What is asked:
Put every line of the material below into a Markdown table with the columns Row and Line, numbering the rows in order and leaving out blank lines.

○ ○ ○ ○

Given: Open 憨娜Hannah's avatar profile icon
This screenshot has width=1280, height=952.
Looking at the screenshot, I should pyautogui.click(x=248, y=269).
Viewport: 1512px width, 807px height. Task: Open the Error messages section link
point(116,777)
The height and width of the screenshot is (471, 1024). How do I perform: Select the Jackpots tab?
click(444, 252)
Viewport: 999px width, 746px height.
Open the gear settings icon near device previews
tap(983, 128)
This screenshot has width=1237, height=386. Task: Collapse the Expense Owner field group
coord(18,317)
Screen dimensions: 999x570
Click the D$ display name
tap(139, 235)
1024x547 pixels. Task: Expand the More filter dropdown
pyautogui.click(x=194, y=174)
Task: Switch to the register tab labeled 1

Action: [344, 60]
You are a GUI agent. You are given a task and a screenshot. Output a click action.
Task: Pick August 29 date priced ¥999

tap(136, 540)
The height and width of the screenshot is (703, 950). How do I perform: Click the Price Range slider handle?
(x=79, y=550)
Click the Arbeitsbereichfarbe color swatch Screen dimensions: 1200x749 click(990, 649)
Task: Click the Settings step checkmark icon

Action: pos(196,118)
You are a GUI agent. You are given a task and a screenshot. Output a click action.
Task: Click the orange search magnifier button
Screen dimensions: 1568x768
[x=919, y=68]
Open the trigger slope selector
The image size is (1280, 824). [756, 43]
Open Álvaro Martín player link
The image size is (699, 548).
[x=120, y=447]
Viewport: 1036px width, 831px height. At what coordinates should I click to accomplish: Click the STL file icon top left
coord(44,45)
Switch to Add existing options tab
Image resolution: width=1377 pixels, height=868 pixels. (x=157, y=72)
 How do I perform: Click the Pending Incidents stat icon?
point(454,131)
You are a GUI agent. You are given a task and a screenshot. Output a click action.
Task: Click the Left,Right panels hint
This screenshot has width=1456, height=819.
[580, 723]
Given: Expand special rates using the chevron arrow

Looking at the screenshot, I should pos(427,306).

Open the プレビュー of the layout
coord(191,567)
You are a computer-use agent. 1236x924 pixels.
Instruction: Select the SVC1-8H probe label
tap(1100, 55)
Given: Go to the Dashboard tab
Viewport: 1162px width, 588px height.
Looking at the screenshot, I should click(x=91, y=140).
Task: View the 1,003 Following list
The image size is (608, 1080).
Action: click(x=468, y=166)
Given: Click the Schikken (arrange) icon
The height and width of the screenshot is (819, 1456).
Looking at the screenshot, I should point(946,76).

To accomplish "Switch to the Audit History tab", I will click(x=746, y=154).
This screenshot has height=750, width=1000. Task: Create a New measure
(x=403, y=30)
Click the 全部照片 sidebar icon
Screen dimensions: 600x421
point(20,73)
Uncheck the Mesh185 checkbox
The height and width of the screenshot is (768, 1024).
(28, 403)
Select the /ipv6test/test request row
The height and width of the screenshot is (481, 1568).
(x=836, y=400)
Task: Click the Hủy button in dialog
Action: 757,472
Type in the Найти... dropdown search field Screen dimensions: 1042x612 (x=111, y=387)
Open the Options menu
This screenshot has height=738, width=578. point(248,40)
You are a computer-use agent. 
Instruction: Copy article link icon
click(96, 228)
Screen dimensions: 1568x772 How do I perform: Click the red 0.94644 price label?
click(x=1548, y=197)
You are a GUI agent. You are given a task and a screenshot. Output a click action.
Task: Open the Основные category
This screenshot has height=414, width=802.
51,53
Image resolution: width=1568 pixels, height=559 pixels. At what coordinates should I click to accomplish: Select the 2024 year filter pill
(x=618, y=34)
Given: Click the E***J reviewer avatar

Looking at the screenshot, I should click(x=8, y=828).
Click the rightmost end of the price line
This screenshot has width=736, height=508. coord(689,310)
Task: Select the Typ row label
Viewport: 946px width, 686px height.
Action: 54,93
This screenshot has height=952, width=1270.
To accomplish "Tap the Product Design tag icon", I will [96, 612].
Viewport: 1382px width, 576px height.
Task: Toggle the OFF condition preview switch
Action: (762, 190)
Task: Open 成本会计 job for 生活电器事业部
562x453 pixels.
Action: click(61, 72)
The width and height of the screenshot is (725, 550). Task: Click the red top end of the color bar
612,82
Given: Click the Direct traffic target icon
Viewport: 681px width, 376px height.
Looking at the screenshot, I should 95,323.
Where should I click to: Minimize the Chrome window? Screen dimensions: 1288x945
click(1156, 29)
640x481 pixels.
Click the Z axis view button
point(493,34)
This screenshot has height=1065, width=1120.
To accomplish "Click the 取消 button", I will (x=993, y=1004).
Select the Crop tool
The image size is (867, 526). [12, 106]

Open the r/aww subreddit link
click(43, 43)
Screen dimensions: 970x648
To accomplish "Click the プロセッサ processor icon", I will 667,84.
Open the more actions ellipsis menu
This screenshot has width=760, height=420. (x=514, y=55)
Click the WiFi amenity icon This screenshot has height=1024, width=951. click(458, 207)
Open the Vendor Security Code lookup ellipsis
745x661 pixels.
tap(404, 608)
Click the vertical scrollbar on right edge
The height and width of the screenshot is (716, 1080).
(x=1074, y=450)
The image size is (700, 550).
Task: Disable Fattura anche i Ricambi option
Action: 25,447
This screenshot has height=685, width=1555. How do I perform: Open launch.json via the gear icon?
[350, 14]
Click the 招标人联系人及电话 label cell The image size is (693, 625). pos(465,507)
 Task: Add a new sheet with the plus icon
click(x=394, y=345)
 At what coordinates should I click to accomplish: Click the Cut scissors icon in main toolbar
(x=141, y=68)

○ ○ ○ ○

Result of the exercise:
| Row | Line |
|---|---|
| 1 | Given: Open 憨娜Hannah's avatar profile icon |
| 2 | This screenshot has width=1280, height=952. |
| 3 | Looking at the screenshot, I should pyautogui.click(x=248, y=269). |
| 4 | Viewport: 1512px width, 807px height. Task: Open the Error messages section link |
| 5 | point(116,777) |
| 6 | The height and width of the screenshot is (471, 1024). How do I perform: Select the Jackpots tab? |
| 7 | click(444, 252) |
| 8 | Viewport: 999px width, 746px height. |
| 9 | Open the gear settings icon near device previews |
| 10 | tap(983, 128) |
| 11 | This screenshot has width=1237, height=386. Task: Collapse the Expense Owner field group |
| 12 | coord(18,317) |
| 13 | Screen dimensions: 999x570 |
| 14 | Click the D$ display name |
| 15 | tap(139, 235) |
| 16 | 1024x547 pixels. Task: Expand the More filter dropdown |
| 17 | pyautogui.click(x=194, y=174) |
| 18 | Task: Switch to the register tab labeled 1 |
| 19 | Action: [344, 60] |
| 20 | You are a GUI agent. You are given a task and a screenshot. Output a click action. |
| 21 | Task: Pick August 29 date priced ¥999 |
| 22 | tap(136, 540) |
| 23 | The height and width of the screenshot is (703, 950). How do I perform: Click the Price Range slider handle? |
| 24 | (x=79, y=550) |
| 25 | Click the Arbeitsbereichfarbe color swatch Screen dimensions: 1200x749 click(990, 649) |
| 26 | Task: Click the Settings step checkmark icon |
| 27 | Action: pos(196,118) |
| 28 | You are a GUI agent. You are given a task and a screenshot. Output a click action. |
| 29 | Task: Click the orange search magnifier button |
| 30 | Screen dimensions: 1568x768 |
| 31 | [x=919, y=68] |
| 32 | Open the trigger slope selector |
| 33 | The image size is (1280, 824). [756, 43] |
| 34 | Open Álvaro Martín player link |
| 35 | The image size is (699, 548). |
| 36 | [x=120, y=447] |
| 37 | Viewport: 1036px width, 831px height. At what coordinates should I click to accomplish: Click the STL file icon top left |
| 38 | coord(44,45) |
| 39 | Switch to Add existing options tab |
| 40 | Image resolution: width=1377 pixels, height=868 pixels. (x=157, y=72) |
| 41 |  How do I perform: Click the Pending Incidents stat icon? |
| 42 | point(454,131) |
| 43 | You are a GUI agent. You are given a task and a screenshot. Output a click action. |
| 44 | Task: Click the Left,Right panels hint |
| 45 | This screenshot has width=1456, height=819. |
| 46 | [580, 723] |
| 47 | Given: Expand special rates using the chevron arrow |
| 48 | Looking at the screenshot, I should pos(427,306). |
| 49 | Open the プレビュー of the layout |
| 50 | coord(191,567) |
| 51 | You are a computer-use agent. 1236x924 pixels. |
| 52 | Instruction: Select the SVC1-8H probe label |
| 53 | tap(1100, 55) |
| 54 | Given: Go to the Dashboard tab |
| 55 | Viewport: 1162px width, 588px height. |
| 56 | Looking at the screenshot, I should click(x=91, y=140). |
| 57 | Task: View the 1,003 Following list |
| 58 | The image size is (608, 1080). |
| 59 | Action: click(x=468, y=166) |
| 60 | Given: Click the Schikken (arrange) icon |
| 61 | The height and width of the screenshot is (819, 1456). |
| 62 | Looking at the screenshot, I should point(946,76). |
| 63 | To accomplish "Switch to the Audit History tab", I will click(x=746, y=154). |
| 64 | This screenshot has height=750, width=1000. Task: Create a New measure |
| 65 | (x=403, y=30) |
| 66 | Click the 全部照片 sidebar icon |
| 67 | Screen dimensions: 600x421 |
| 68 | point(20,73) |
| 69 | Uncheck the Mesh185 checkbox |
| 70 | The height and width of the screenshot is (768, 1024). |
| 71 | (28, 403) |
| 72 | Select the /ipv6test/test request row |
| 73 | The height and width of the screenshot is (481, 1568). |
| 74 | (x=836, y=400) |
| 75 | Task: Click the Hủy button in dialog |
| 76 | Action: 757,472 |
| 77 | Type in the Найти... dropdown search field Screen dimensions: 1042x612 (x=111, y=387) |
| 78 | Open the Options menu |
| 79 | This screenshot has height=738, width=578. point(248,40) |
| 80 | You are a computer-use agent.  |
| 81 | Instruction: Copy article link icon |
| 82 | click(96, 228) |
| 83 | Screen dimensions: 1568x772 How do I perform: Click the red 0.94644 price label? |
| 84 | click(x=1548, y=197) |
| 85 | You are a GUI agent. You are given a task and a screenshot. Output a click action. |
| 86 | Task: Open the Основные category |
| 87 | This screenshot has height=414, width=802. |
| 88 | 51,53 |
| 89 | Image resolution: width=1568 pixels, height=559 pixels. At what coordinates should I click to accomplish: Select the 2024 year filter pill |
| 90 | (x=618, y=34) |
| 91 | Given: Click the E***J reviewer avatar |
| 92 | Looking at the screenshot, I should click(x=8, y=828). |
| 93 | Click the rightmost end of the price line |
| 94 | This screenshot has width=736, height=508. coord(689,310) |
| 95 | Task: Select the Typ row label |
| 96 | Viewport: 946px width, 686px height. |
| 97 | Action: 54,93 |
| 98 | This screenshot has height=952, width=1270. |
| 99 | To accomplish "Tap the Product Design tag icon", I will [96, 612]. |
| 100 | Viewport: 1382px width, 576px height. |
| 101 | Task: Toggle the OFF condition preview switch |
| 102 | Action: (762, 190) |
| 103 | Task: Open 成本会计 job for 生活电器事业部 |
| 104 | 562x453 pixels. |
| 105 | Action: click(61, 72) |
| 106 | The width and height of the screenshot is (725, 550). Task: Click the red top end of the color bar |
| 107 | 612,82 |
| 108 | Given: Click the Direct traffic target icon |
| 109 | Viewport: 681px width, 376px height. |
| 110 | Looking at the screenshot, I should 95,323. |
| 111 | Where should I click to: Minimize the Chrome window? Screen dimensions: 1288x945 |
| 112 | click(1156, 29) |
| 113 | 640x481 pixels. |
| 114 | Click the Z axis view button |
| 115 | point(493,34) |
| 116 | This screenshot has height=1065, width=1120. |
| 117 | To accomplish "Click the 取消 button", I will (x=993, y=1004). |
| 118 | Select the Crop tool |
| 119 | The image size is (867, 526). [12, 106] |
| 120 | Open the r/aww subreddit link |
| 121 | click(43, 43) |
| 122 | Screen dimensions: 970x648 |
| 123 | To accomplish "Click the プロセッサ processor icon", I will 667,84. |
| 124 | Open the more actions ellipsis menu |
| 125 | This screenshot has width=760, height=420. (x=514, y=55) |
| 126 | Click the WiFi amenity icon This screenshot has height=1024, width=951. click(458, 207) |
| 127 | Open the Vendor Security Code lookup ellipsis |
| 128 | 745x661 pixels. |
| 129 | tap(404, 608) |
| 130 | Click the vertical scrollbar on right edge |
| 131 | The height and width of the screenshot is (716, 1080). |
| 132 | (x=1074, y=450) |
| 133 | The image size is (700, 550). |
| 134 | Task: Disable Fattura anche i Ricambi option |
| 135 | Action: 25,447 |
| 136 | This screenshot has height=685, width=1555. How do I perform: Open launch.json via the gear icon? |
| 137 | [350, 14] |
| 138 | Click the 招标人联系人及电话 label cell The image size is (693, 625). pos(465,507) |
| 139 |  Task: Add a new sheet with the plus icon |
| 140 | click(x=394, y=345) |
| 141 |  At what coordinates should I click to accomplish: Click the Cut scissors icon in main toolbar |
| 142 | (x=141, y=68) |